しかし、なぜ著者は恐怖心を乗り越えて常に挑戦し続けることが出来たのでしょうか。
年齢は新しいことを始める障害にならない
本書の「やらないよりもやって失敗した方がいい」の章では、「私はこれまで常にチャレンジしてきたつもりです。」という前置きの文章から始まり、最後は以下の文章で締めくくられています。
生きている限り人生にタイムリミットはありません。
やり残したことがあるなら、今から始めてみませんか。
何歳だろうと、始めるときがいちばん若いのですから。
(『そっと無理して、生きてみる 百歳先生の人生カルテ』より引用)
大人になると何か新しいことを始めようとするときに、年齢のことがまず頭によぎります。
人に悩みを話すのもそうです、必ず心の中で抵抗感が生まれます。
「この年齢になってから、今さら自分が抱えている悩みを人に話すなんて恥ずかしい」とか「今から誰かに悩みを聞いて貰っても遅いんじゃないか」などの思いでがんじがらめになり、動けない方達はたくさんいます。
悩みを話そうとしているのを周囲に知られて引かれたらとか見下されたらとか、悪い意味で自分のことよりも相手のことが気になってしまうのです。
誰かに悩みを聞いて貰うことは恥ずかしいことではありませんし、何歳になっても始めるのは遅くありません。
むしろ、何歳になっても人にとって悩みを聞いて貰うのは生きていく上で大切なことです。

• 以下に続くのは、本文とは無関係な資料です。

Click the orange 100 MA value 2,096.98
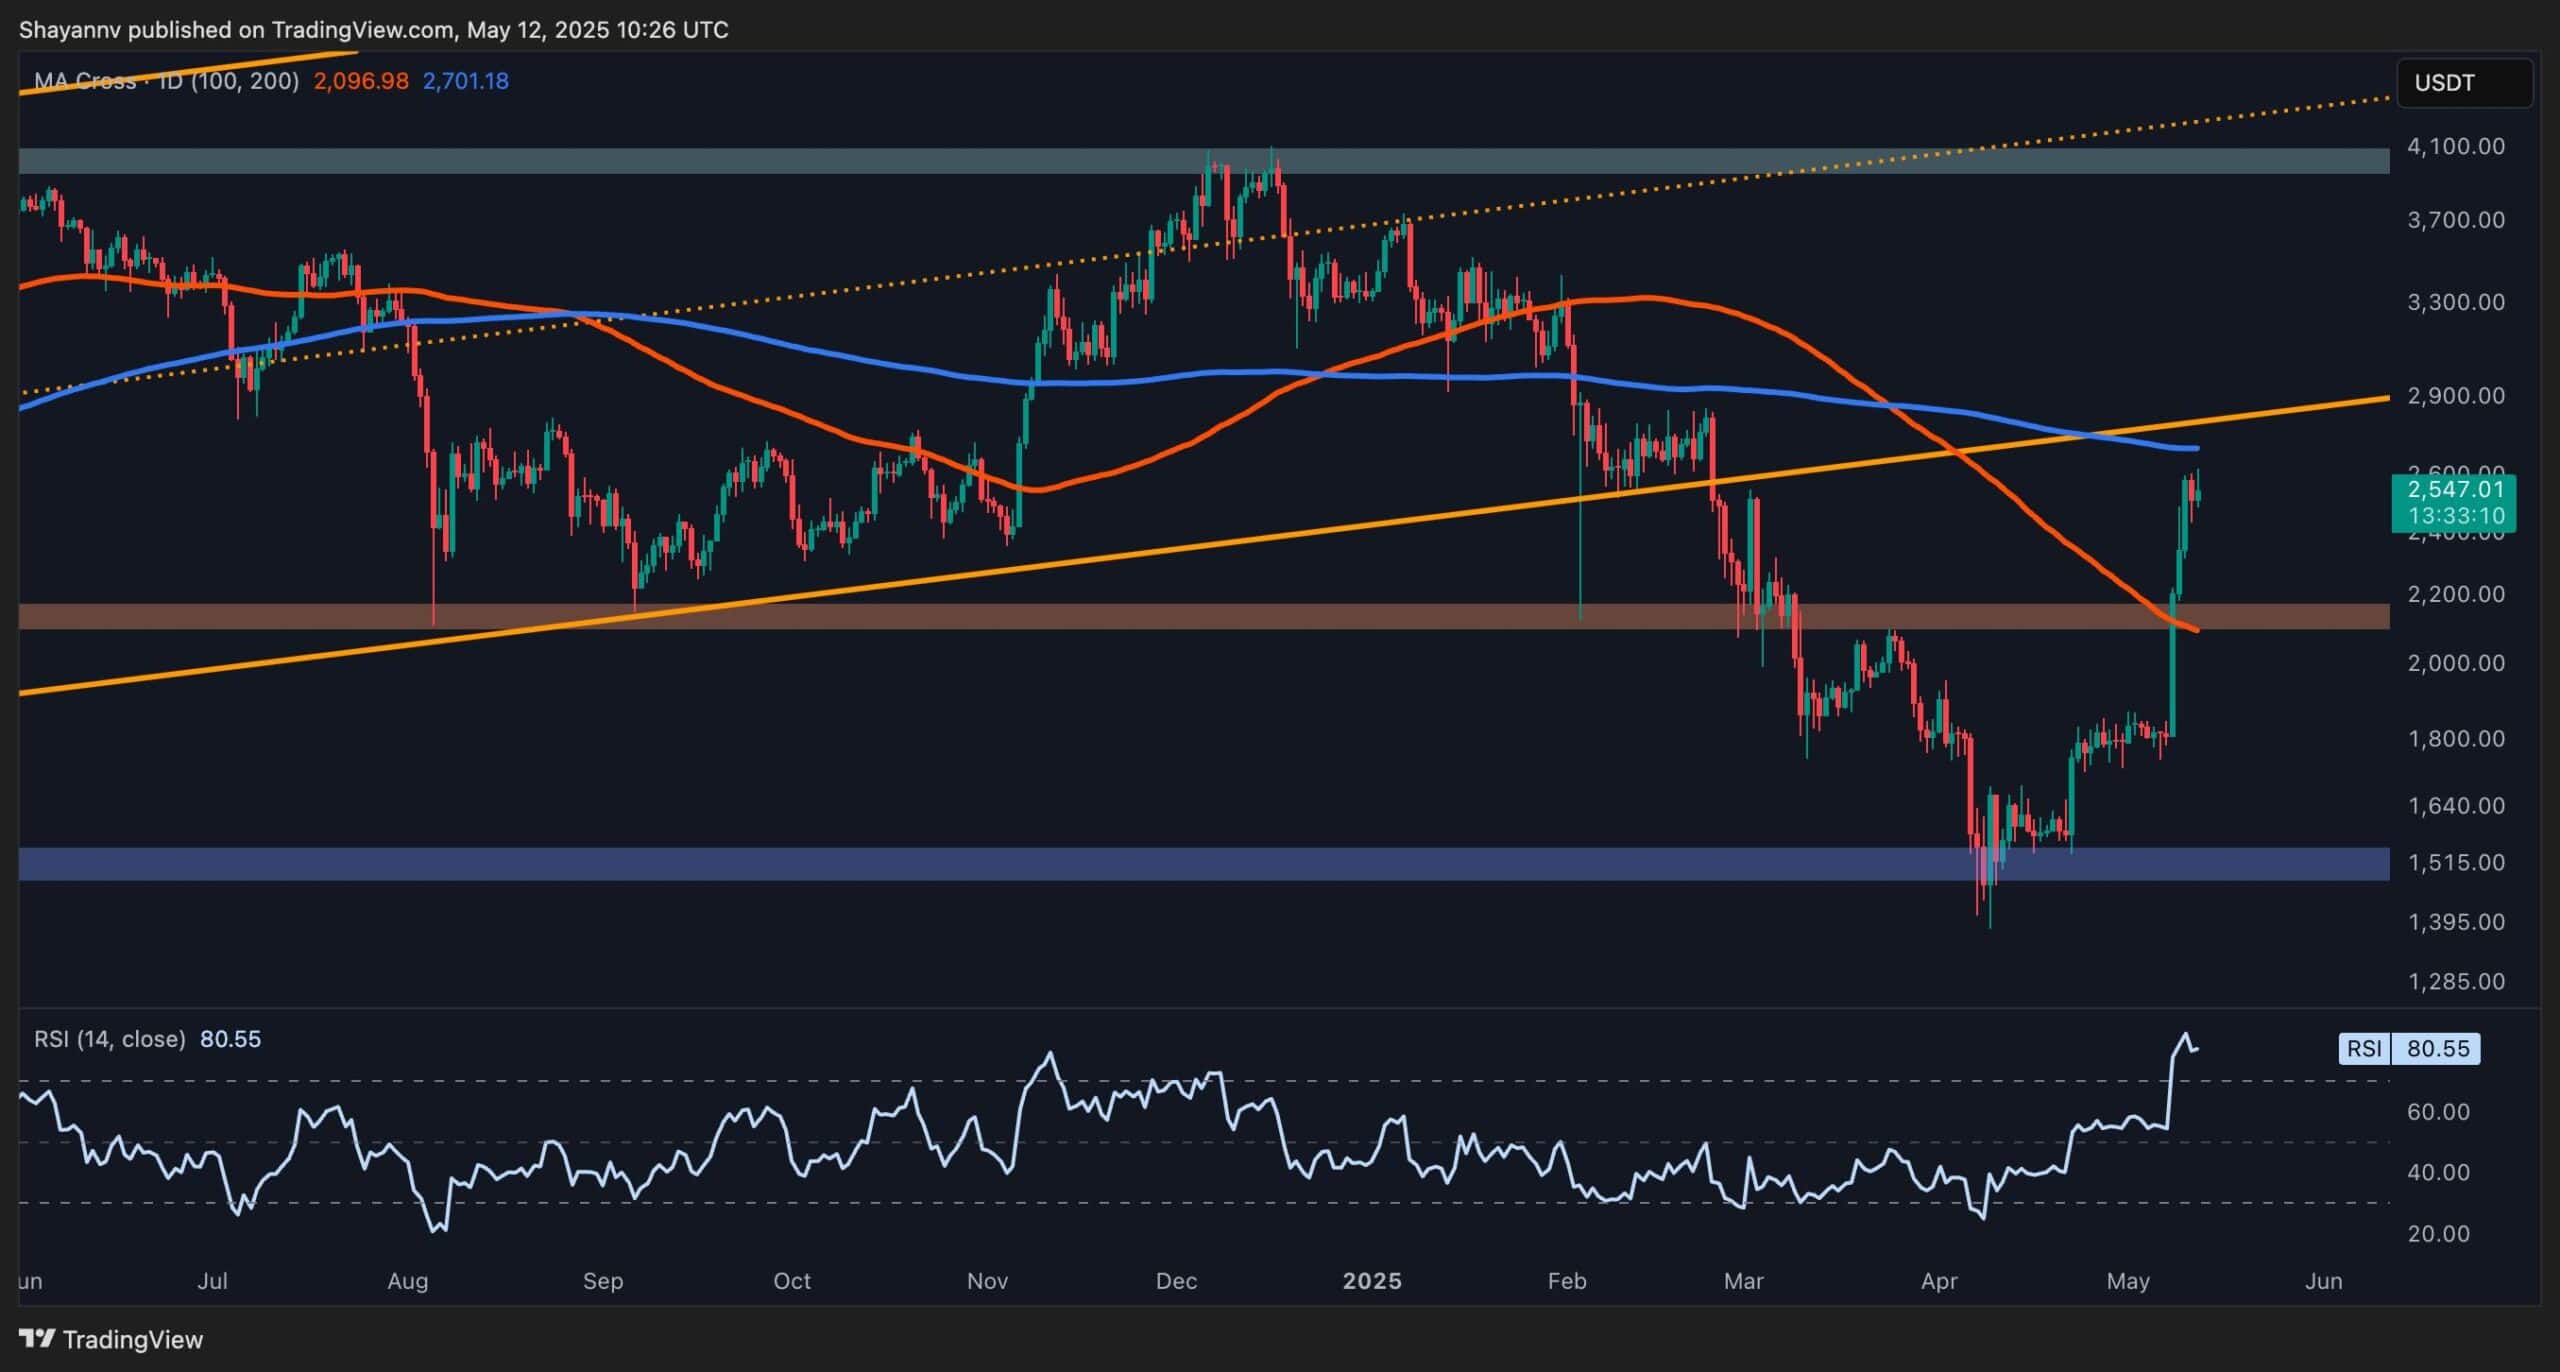 362,80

実際に20代でカウンセラーの方に悩みを聞いて貰う経験をした、私が断言します。
もし躊躇する気持ちがあるのなら、本書を通して著者の言葉に触れてみてください。
「実るほど頭が下がる稲穂かな」という言葉の通り、著者は百歳になってもおごらず、常に相手に敬意を払い謙虚な気持ちで物事に向き合う姿勢が本書の文章を読んでいて強く伝わります。
そして私達も著者と同じ思考を持ち、新しいことに向かって取り組むことは出来ます。
なぜなら、人生の先輩として100年歩んできた道のりから手本を見て、その背中を追い続けようとすればいいだけなのですから。
あなたが「始めるときがいちばん若い」と経験してみる為に、本書をぜひ読んでみてはいかがでしょうか。